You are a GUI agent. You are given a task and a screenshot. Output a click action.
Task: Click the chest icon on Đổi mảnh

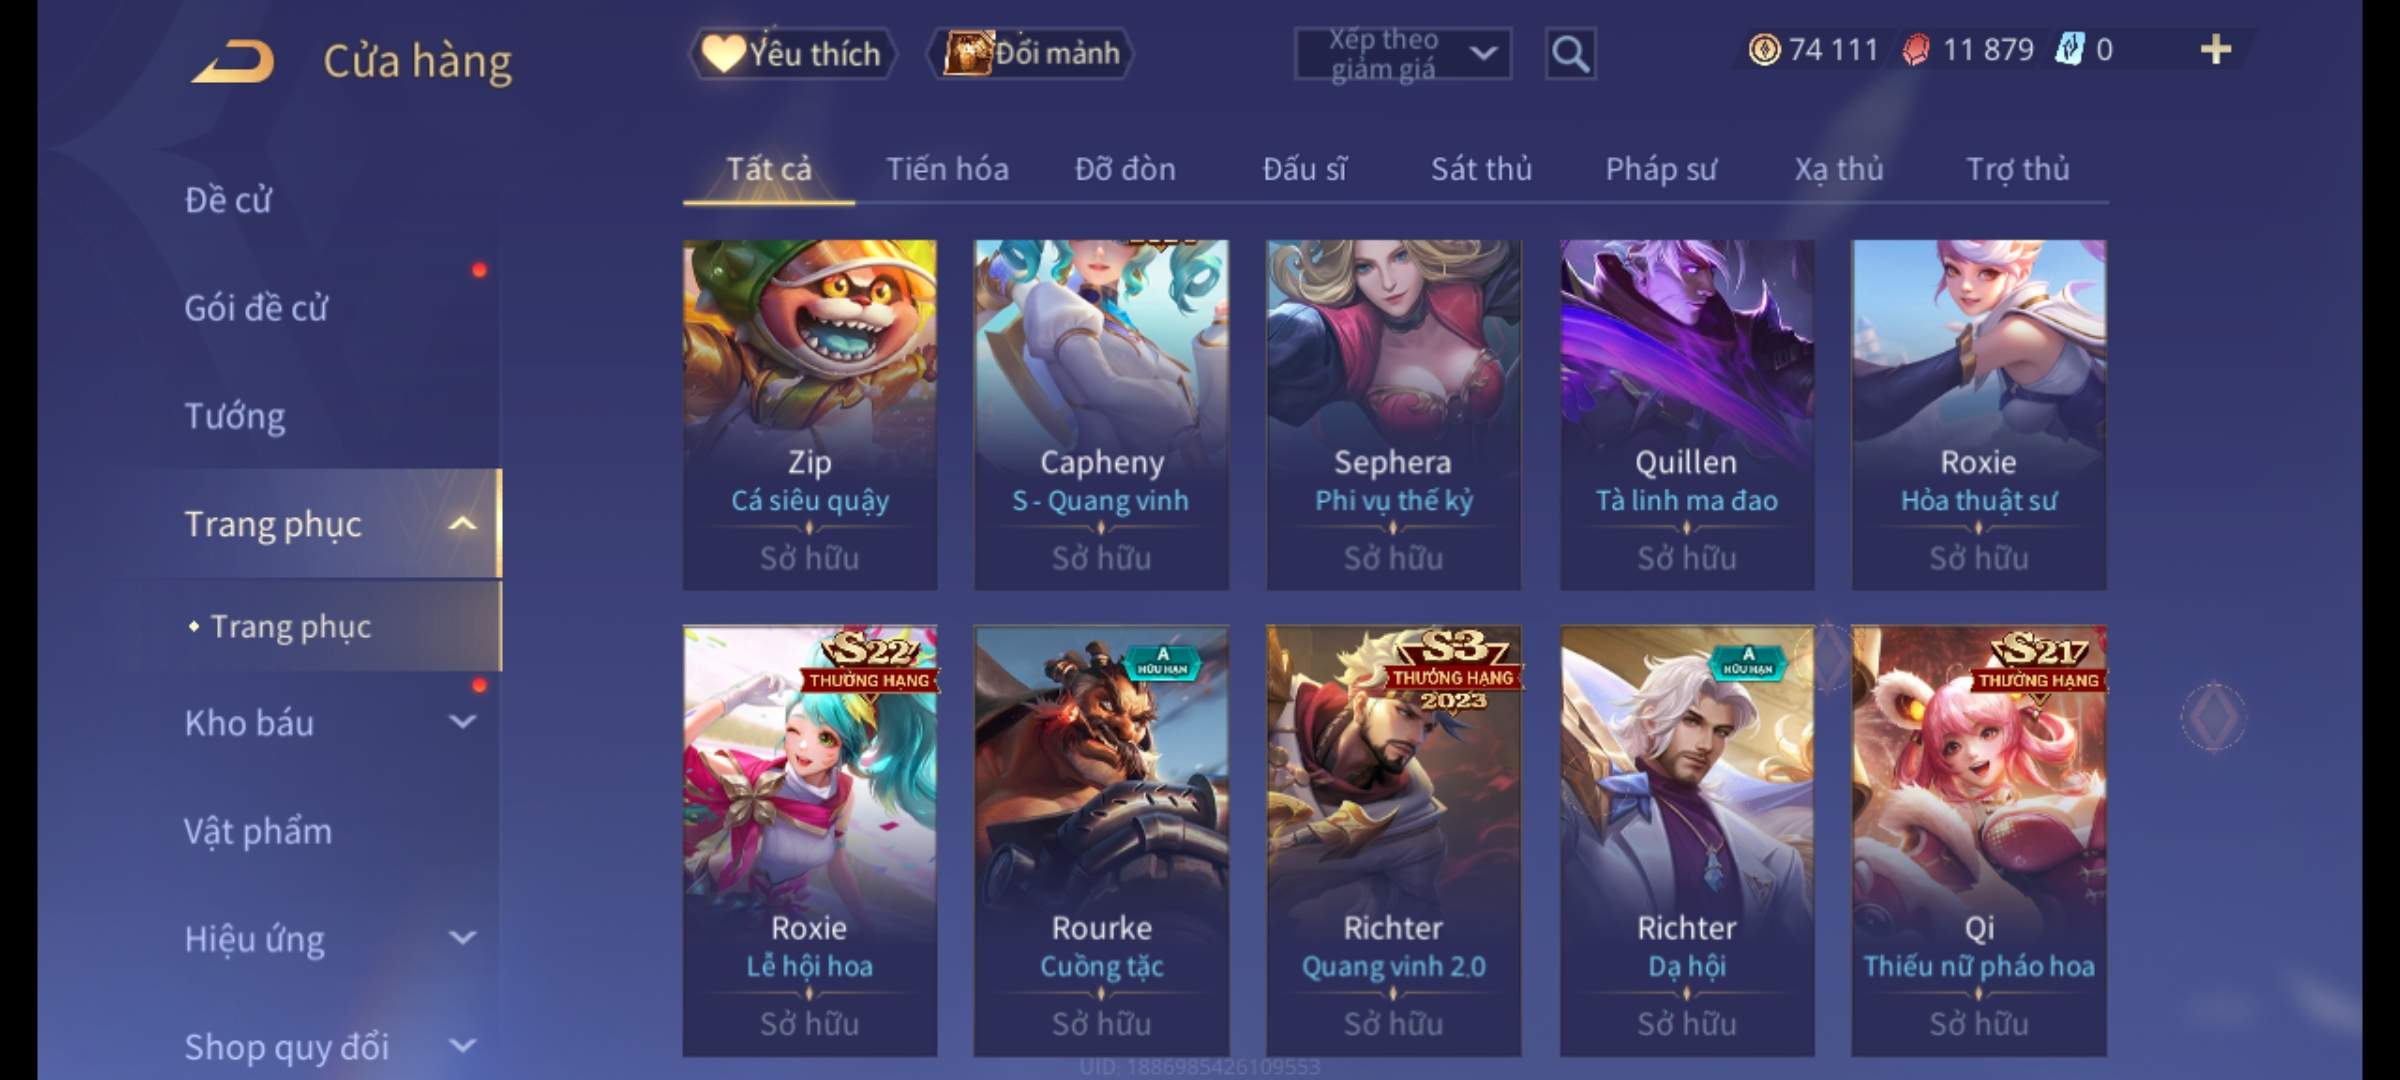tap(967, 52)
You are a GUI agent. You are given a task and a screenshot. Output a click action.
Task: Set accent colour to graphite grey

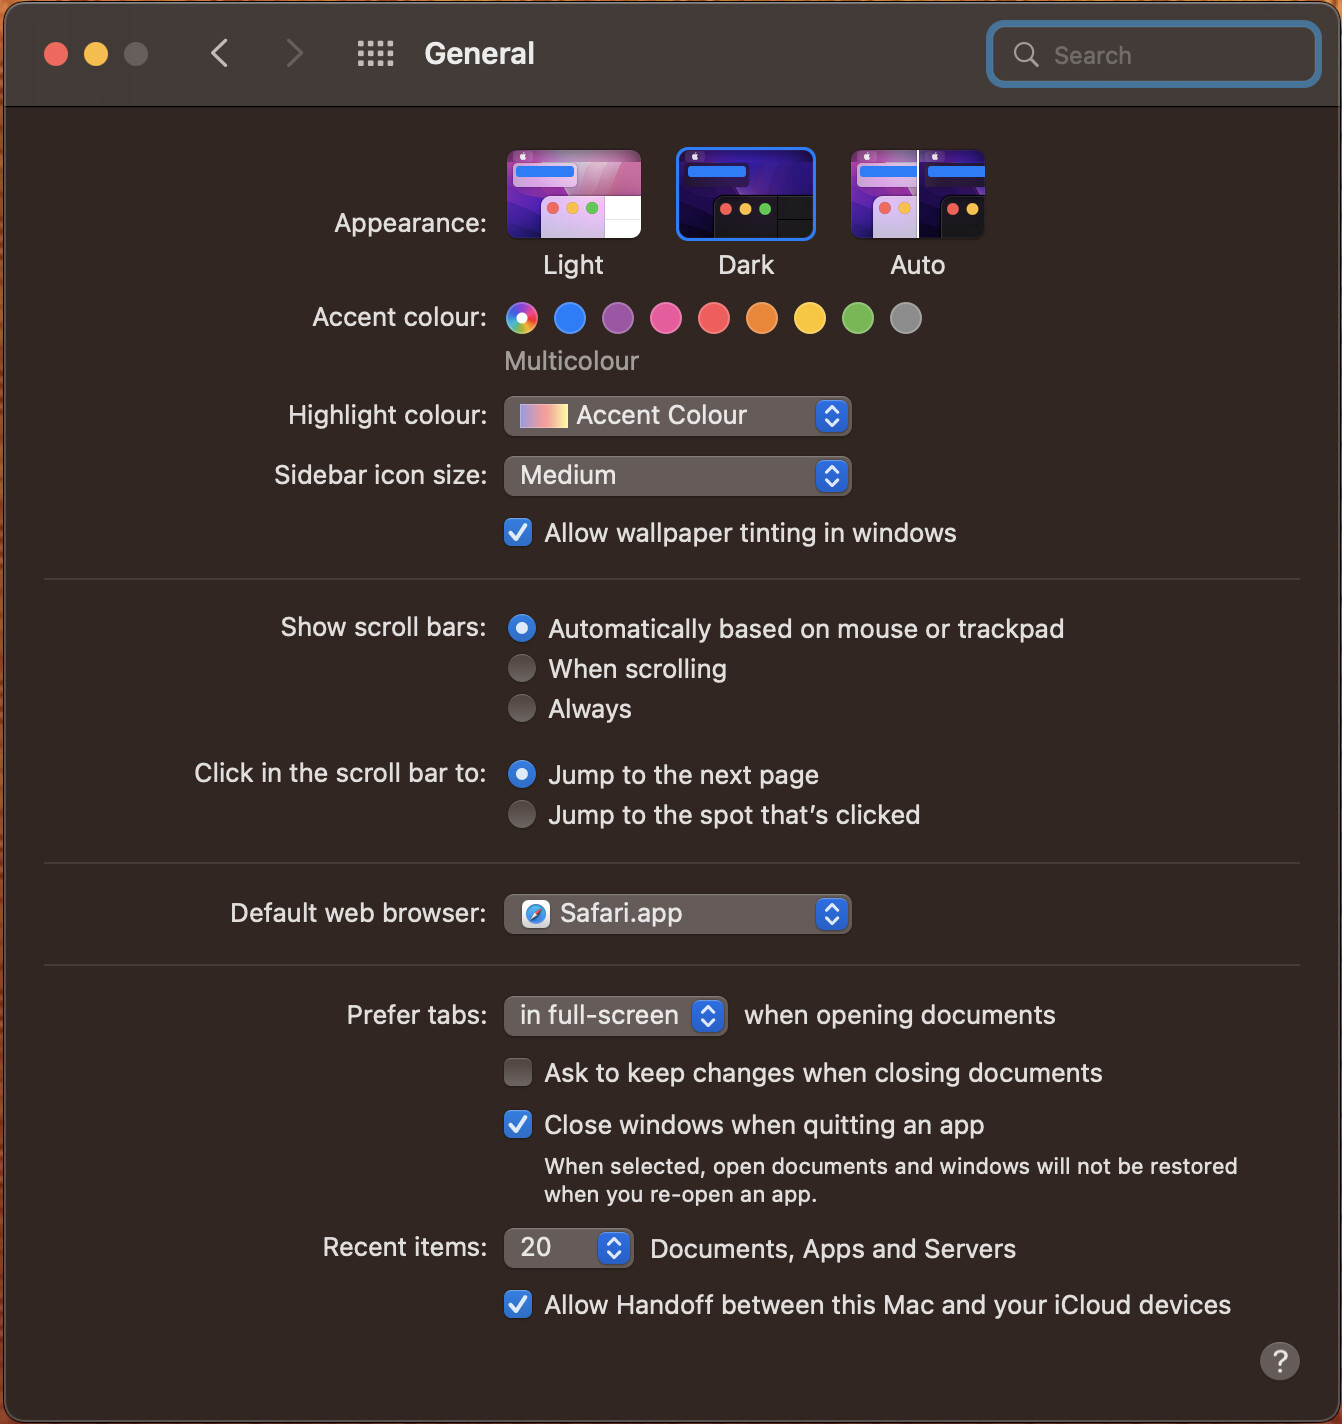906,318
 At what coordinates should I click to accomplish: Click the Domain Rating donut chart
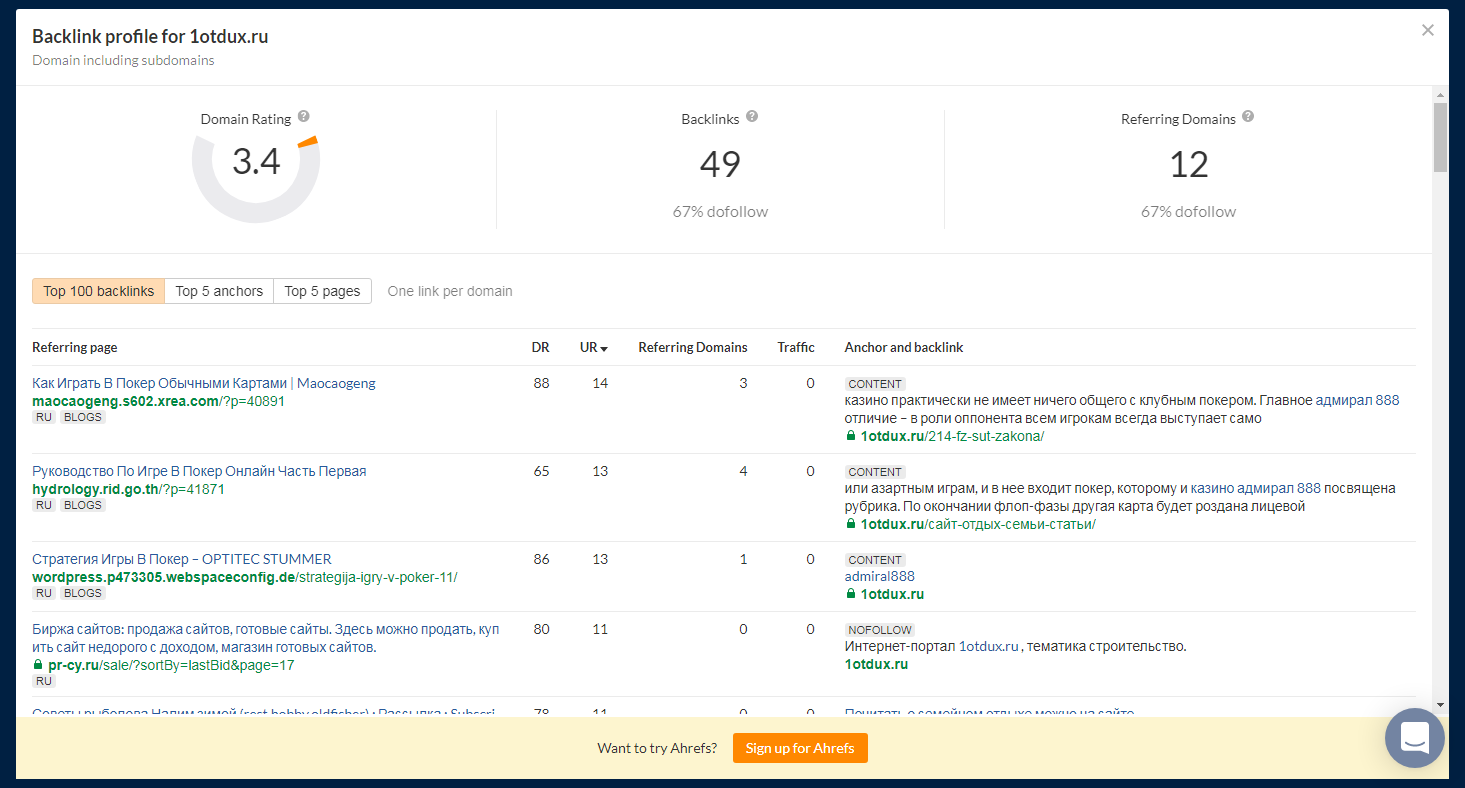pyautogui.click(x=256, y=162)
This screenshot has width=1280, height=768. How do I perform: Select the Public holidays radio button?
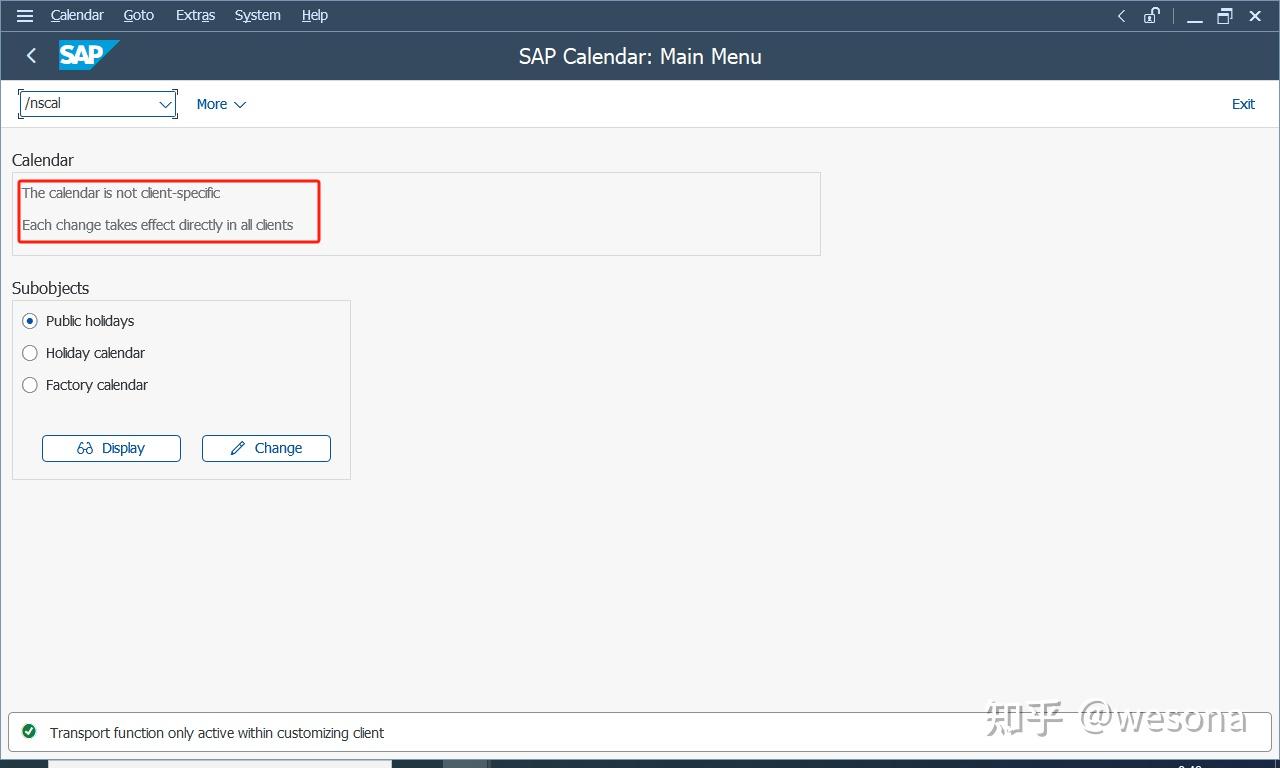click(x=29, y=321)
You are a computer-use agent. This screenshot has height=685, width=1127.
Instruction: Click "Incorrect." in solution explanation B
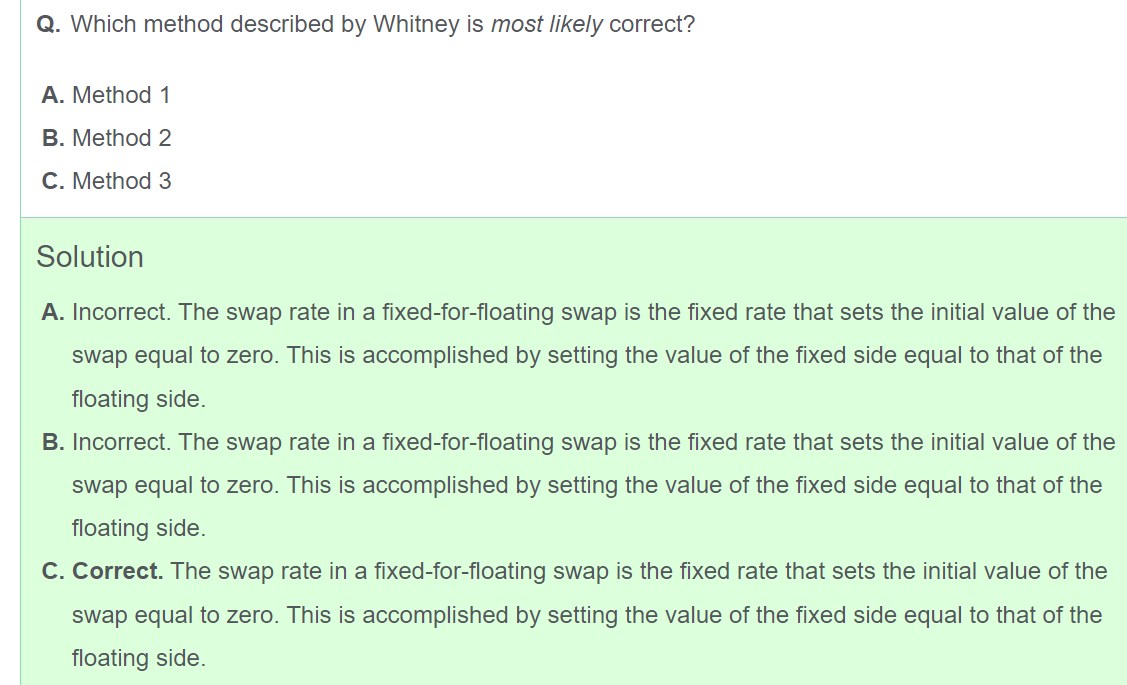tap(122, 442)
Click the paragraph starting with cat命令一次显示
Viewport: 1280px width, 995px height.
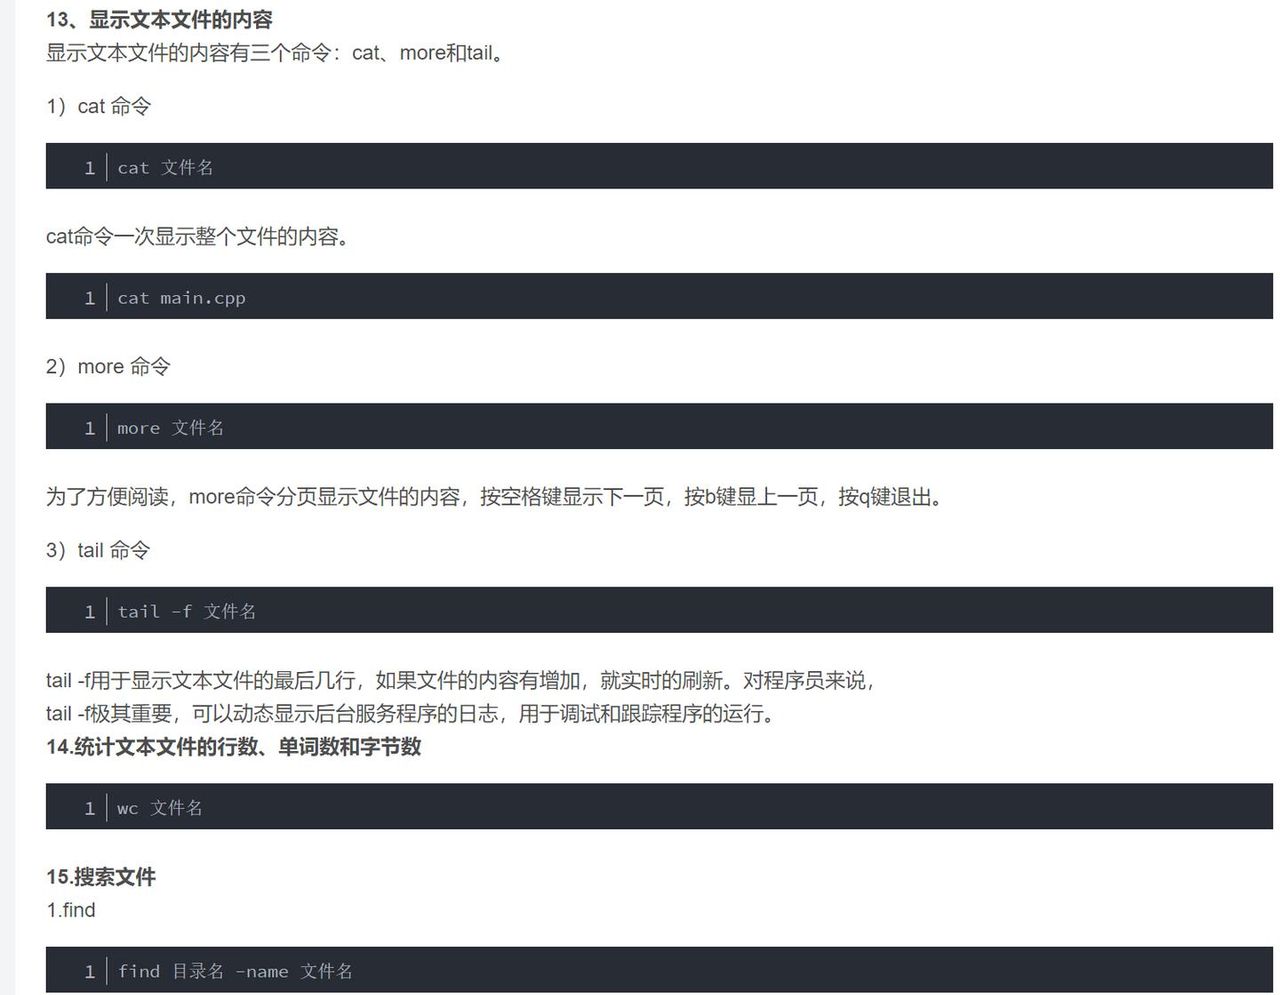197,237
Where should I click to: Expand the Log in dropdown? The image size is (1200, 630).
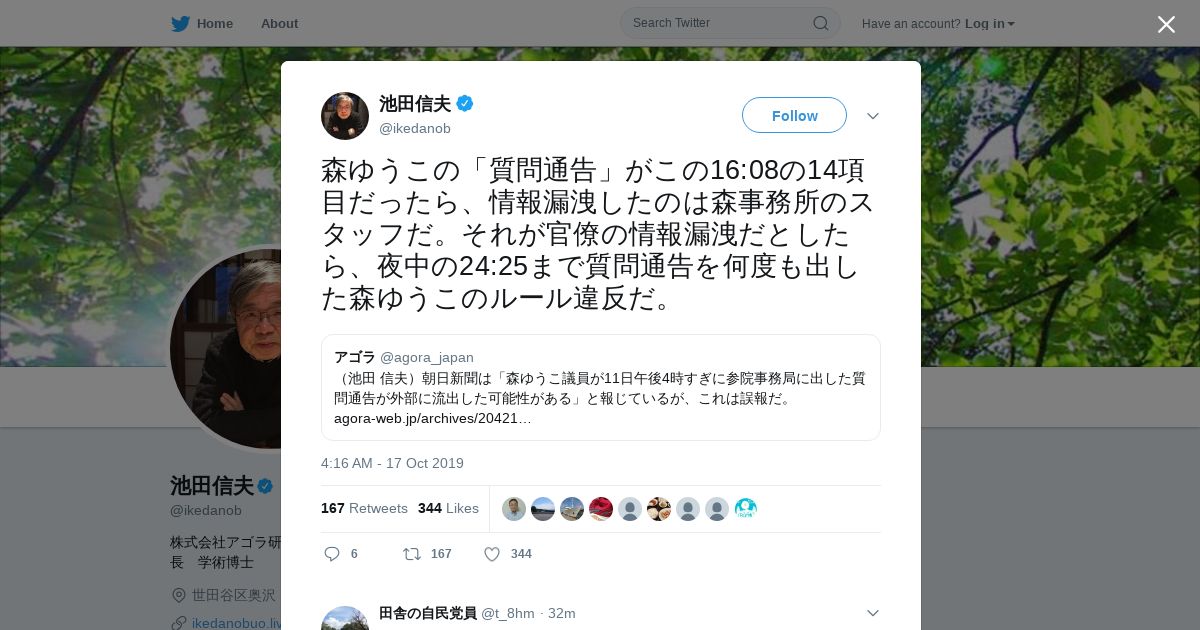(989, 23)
= = = = =
### [Problem]
Format the records above as a JSON array of strings, one string per line. Skip blank lines and leave out the pictures.

### [Output of the exercise]
[
  "You are a GUI agent. You are given a task and a screenshot. Output a click action.",
  "Task: Click the chest icon on Đổi mảnh",
  "tap(967, 52)",
  "You are a GUI agent. You are given a task and a screenshot. Output a click action.",
  "Task: Set accent colour to graphite grey",
  "906,318",
  " At what coordinates should I click to accomplish: Click the Domain Rating donut chart",
  "pyautogui.click(x=256, y=162)",
  "This screenshot has width=1280, height=768. How do I perform: Select the Public holidays radio button?",
  "click(x=29, y=321)",
  "You are a computer-use agent. This screenshot has height=685, width=1127.",
  "Instruction: Click \"Incorrect.\" in solution explanation B",
  "tap(122, 442)",
  "Click the paragraph starting with cat命令一次显示",
  "Viewport: 1280px width, 995px height.",
  "197,237",
  "Where should I click to: Expand the Log in dropdown? The image size is (1200, 630).",
  "(989, 23)"
]